The authors' opening remarks set the stage and are well worth noting. They begin by reaffirming that tolerances simply are the permitted deviations from specified dimensions, locations, or quantities, and stress the importance of considering necessity and economic feasibility in setting useful tolerances.
The first of the 14 chapters in part 2 is an introduction to tolerances, including in the overview a clear statement of purpose. “This book was published to make tolerances more easily understood by the construction team and to minimize any misunderstanding of how tolerances are to be used in practice.”
It goes on to discuss the origin of many of the tolerances now in use, as well as the difficulties associated with using them, noting that many tolerances “have little relation to as-built data.” Although an umbrella approach has worked well in Europe where a single organization has developed a unified tolerance system, the authors note that such an approach is not likely to take hold in this country.
“Thus ASCC has chosen to study best practices from organizations representing the primary structural materials and use them in developing consistent and practical tolerances for cast-in-place concrete construction.”
One unique aspect of this volume is the historical reference it provides on the origin of many of the tolerances now in use. By researching ACI archives and other historical documents, the authors have provided both valuable perspective and interesting reading. A large chunk of this material is included in chapter 1, but another dozen historical highlights are included within the other chapters, making it easy for the reader to integrate current information with its historical origins. A list of the historic sidebars is at the end of the contents.

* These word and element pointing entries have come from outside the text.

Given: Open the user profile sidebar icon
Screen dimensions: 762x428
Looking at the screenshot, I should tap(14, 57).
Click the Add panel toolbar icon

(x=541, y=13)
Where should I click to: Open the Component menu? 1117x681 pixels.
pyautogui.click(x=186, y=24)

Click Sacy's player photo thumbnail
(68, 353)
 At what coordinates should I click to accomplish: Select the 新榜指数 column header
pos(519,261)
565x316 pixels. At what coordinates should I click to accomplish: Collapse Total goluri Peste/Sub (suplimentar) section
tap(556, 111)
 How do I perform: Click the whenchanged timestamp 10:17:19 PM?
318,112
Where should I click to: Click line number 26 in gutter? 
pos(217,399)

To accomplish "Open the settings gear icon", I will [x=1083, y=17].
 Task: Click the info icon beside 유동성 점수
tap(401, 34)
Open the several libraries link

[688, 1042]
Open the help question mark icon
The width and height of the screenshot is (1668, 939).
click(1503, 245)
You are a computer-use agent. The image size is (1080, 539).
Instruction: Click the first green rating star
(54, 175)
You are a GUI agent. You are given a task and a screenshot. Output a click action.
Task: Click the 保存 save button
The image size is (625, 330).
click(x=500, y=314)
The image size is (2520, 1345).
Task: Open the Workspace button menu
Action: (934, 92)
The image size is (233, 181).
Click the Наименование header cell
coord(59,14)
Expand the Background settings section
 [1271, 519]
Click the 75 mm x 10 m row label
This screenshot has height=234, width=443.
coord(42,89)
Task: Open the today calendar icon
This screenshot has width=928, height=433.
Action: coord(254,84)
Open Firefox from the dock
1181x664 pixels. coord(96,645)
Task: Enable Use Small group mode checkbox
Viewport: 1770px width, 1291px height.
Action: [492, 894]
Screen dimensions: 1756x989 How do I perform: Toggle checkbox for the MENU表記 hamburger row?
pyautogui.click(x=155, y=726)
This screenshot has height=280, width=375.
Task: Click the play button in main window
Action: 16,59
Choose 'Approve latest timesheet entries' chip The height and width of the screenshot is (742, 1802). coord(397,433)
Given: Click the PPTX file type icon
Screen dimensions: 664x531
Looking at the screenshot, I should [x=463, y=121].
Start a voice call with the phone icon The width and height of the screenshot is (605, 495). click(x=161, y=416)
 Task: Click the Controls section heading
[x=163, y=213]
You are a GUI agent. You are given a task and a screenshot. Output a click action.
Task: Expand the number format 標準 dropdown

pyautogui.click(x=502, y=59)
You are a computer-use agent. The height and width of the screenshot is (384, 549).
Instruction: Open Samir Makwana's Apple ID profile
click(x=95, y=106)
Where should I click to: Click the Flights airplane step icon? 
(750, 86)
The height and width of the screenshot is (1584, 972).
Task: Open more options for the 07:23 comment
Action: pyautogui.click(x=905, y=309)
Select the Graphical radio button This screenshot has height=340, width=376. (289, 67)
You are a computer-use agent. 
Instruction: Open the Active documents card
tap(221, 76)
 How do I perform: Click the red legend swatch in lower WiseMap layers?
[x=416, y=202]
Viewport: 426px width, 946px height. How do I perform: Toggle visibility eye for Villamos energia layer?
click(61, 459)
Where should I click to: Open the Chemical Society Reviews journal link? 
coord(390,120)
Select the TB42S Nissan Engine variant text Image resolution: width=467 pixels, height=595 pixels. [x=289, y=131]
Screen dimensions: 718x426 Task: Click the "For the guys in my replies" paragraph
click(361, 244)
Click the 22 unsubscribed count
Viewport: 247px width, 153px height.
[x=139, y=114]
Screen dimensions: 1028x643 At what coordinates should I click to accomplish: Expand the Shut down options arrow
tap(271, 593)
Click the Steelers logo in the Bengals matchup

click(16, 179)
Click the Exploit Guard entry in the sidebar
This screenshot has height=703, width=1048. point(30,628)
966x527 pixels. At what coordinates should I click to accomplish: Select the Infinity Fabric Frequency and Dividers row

The main text is where the meaty issues are addressed. Again taking an example from the chapter on reinforcement placement, the authors tackle some tough questions. After a thorough discussion of how reinforcement location and concrete cover cannot be considered independently, they ask, does tighter inspection lead to fewer out-of-tolerance reinforcing bars? Field data show that it does not, they report. Is there an appropriate tolerance for bar placement? Research and analysis point to the need for a new way of specifying concrete cover, they argue, following up with two pages of tables and graphs. The chapter ends with an historical overview of tolerances for reinforcement placement and concrete cover.
Stepping back, it's impressive to see how much knowledge has been brought together in a single publication from so many disparate sources. Just keeping track of the information and where it was found must have been challenge enough for Suprenant and Malisch. By consolidating it all into one volume and including the benefit of their collective experience and expertise, they have put together a worthwhile reference work for the concrete industry. This volume will assist the ACI 117 Tolerances committee, and others, as they continue to resolve remaining issues.